Op 21 juni zat de man in de achtertuin van zijn benedenwoning aan het Spinozaplantsoen een biertje te drinken, toen twee kinderen op de galerij boven hem met stokken langs de reling begonnen te slaan. Toen hij ze vroeg om te stoppen met lawaai maken, zou een van de jongens naar beneden hebben gespuugd. Toen de man zei dat hij het aan hun vader zou vertellen, zou dat bij hun oudere broer verkeerd zijn gevallen.
De broer, die blijkbaar flink gedronken had, kwam naar beneden om verhaal te halen. Hij zou daarbij zo agressief tekeer zijn gegaan dat de verdachte vreesde dat zijn voordeur zou worden ingetrapt. De vader en een jonger broertje stonden er inmiddels ook voor de deur. Toen de broer beledigende opmerkingen over de moeder van de benedenbuurman maakte, stapte de man naar buiten met het vuurwapen in zijn hand.
Ik wilde geen stille tocht worden. Ik ben al eens bijna doodgeslagen op straat.
verdachte
De bovenburen trokken zich toen terug, maar waarschuwden wel de politie. Agenten vonden het vuurwapen en de munitie bij de man thuis en arresteerden hem. Een dag later brak er brand uit in zijn benedenwoning, waarschijnlijk was die aangestoken. Er werd tijdens de rechtszaak kort over gesproken, maar de officier van justitie en de verdediging wilden niet speculeren wie de dader zou kunnen zijn.

Veiligheid

"Ik wilde geen stille tocht worden!" Dat was volgens de verdachte de reden dat hij een geladen pistool in huis had. Hij was in het verleden al eens "bijna doodgeslagen op straat" en ook was er gedreigd met een bom. Het pistool dat bij hem op de kast lag, was volgens hem van een kennis.
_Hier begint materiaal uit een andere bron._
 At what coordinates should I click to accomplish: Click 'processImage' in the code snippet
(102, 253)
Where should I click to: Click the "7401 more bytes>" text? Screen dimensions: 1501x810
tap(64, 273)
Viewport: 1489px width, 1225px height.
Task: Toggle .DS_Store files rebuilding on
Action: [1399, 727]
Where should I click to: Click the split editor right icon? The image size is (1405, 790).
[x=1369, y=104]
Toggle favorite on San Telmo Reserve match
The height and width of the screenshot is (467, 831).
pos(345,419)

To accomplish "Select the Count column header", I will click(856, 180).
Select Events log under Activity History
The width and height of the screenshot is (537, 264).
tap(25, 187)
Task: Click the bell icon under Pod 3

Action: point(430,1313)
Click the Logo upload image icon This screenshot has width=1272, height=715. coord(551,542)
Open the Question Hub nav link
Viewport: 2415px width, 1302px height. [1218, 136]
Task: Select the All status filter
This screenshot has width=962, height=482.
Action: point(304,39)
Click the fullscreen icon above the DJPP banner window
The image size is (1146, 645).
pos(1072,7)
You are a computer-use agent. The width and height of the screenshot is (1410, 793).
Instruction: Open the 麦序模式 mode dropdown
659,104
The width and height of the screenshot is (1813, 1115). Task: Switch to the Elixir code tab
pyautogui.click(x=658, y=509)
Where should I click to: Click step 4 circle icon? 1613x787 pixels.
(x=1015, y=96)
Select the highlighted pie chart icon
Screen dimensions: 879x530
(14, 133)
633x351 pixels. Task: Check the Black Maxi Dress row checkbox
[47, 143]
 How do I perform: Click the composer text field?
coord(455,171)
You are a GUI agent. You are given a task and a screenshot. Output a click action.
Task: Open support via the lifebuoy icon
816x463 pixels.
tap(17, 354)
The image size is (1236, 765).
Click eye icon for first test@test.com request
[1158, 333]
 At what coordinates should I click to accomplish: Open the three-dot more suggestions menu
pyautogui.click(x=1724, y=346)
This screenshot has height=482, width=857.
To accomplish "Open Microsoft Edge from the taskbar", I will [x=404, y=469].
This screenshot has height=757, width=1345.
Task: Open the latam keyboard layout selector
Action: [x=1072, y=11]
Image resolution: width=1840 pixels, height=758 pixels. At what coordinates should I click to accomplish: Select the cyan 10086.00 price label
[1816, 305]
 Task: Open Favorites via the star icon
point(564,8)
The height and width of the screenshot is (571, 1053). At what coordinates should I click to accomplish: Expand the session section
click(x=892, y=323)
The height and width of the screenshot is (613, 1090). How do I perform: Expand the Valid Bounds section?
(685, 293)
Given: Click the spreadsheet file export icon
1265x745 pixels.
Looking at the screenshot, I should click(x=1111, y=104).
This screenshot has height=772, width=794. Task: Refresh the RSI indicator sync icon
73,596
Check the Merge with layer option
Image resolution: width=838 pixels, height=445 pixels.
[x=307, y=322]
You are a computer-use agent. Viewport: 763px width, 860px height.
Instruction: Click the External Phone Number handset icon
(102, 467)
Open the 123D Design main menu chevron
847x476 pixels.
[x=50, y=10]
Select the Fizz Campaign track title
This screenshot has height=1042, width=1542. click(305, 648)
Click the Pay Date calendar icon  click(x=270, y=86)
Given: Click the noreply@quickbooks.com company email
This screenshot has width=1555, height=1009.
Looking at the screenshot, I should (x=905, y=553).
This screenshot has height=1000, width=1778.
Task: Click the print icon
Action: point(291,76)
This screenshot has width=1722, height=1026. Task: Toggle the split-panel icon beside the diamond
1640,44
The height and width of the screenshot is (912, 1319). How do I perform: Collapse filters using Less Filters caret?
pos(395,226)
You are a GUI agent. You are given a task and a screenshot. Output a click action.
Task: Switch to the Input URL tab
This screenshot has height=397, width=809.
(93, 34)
Hij had het in huis gehouden voor zijn eigen veiligheid.
In het verleden was hij instructeur geweest bij een schietvereniging en had hij les gegeven in het schieten met antieke wapens. Een deel van de patronen die bij hem thuis lagen, stamden uit die tijd.

'Op borst gericht'

De verdachte heeft van meet af aan gezegd dat hij het wapen steeds naast zijn lichaam heeft gehouden en dat de bovenburen geschrokken weggingen toen hij het toonde. Volgens hem zat de veiligheidspal er nog op en was het nooit zijn bedoeling geweest om te schieten.
Maar de agressieve broer die verhaal kwam halen, zei later bij de politie dat het pistool op zijn borst was gericht. Zijn vader en broertje legden echter andere en tegenstrijdige verklaringen af over wat er was gebeurd. De vader paste zijn verhaal bovendien meerdere keren aan. Een buurvrouw die getuige was, had de verdachte ook geen wapen zien richten.
Volgens de officier van justitie is er dan ook geen bewijs dat de verdachte het wapen op de aangever heeft gericht. De man heeft na zijn aanhouding ruim vijf maanden vastgezeten. De officier vroeg de rechtbank hem hem gedeeltelijk vrij te spreken en te veroordelen tot 210 dagen cel, waarvan 53 dagen voorwaardelijk met een proeftijd van twee jaar. De voorwaardelijke straf moet hij uitzitten als hij weer in de fout gaat.

Kerstdagen

Doorgaans doet de meervoudige kamer van de rechtbank twee weken na de zitting pas uitspraak, maar de voorzitter wilde de verdachte voor de kerstdagen duidelijkheid geven. Zij maakte hem wel duidelijk dat er op vuurwapenbezit zware straffen staan en dat het absoluut niet door de beugel kan om er op de openbare weg mee te dreigen in het bijzijn van kinderen.
Maar de rechtbank hield er ook rekening mee dat de man geen relevant strafblad heeft, zelf hulp heeft gezocht en nog altijd met de gevolgen van het incident te kampen heeft. Zo zit hij door de brand in een noodwoning en is vanwege zijn voorarrest zijn uitkering stopgezet. Gezien de omstandigheden ging de rechtbank mee in de eis van de officier van justitie.
De aangever eist een schadevergoeding van 2500 euro, maar die vonden de rechters onvoldoende onderbouwd. Hij kan het nog via de burgerrechter proberen te krijgen, maar als hij dat doet zal waarschijnlijk ook worden bekeken in hoeverre hij zelf schuld had aan de situatie. De aangever zit overigens nu zelf in de gevangenis. Waarvoor werd niet duidelijk, maar hij zou voorlopig nog niet vrij komen.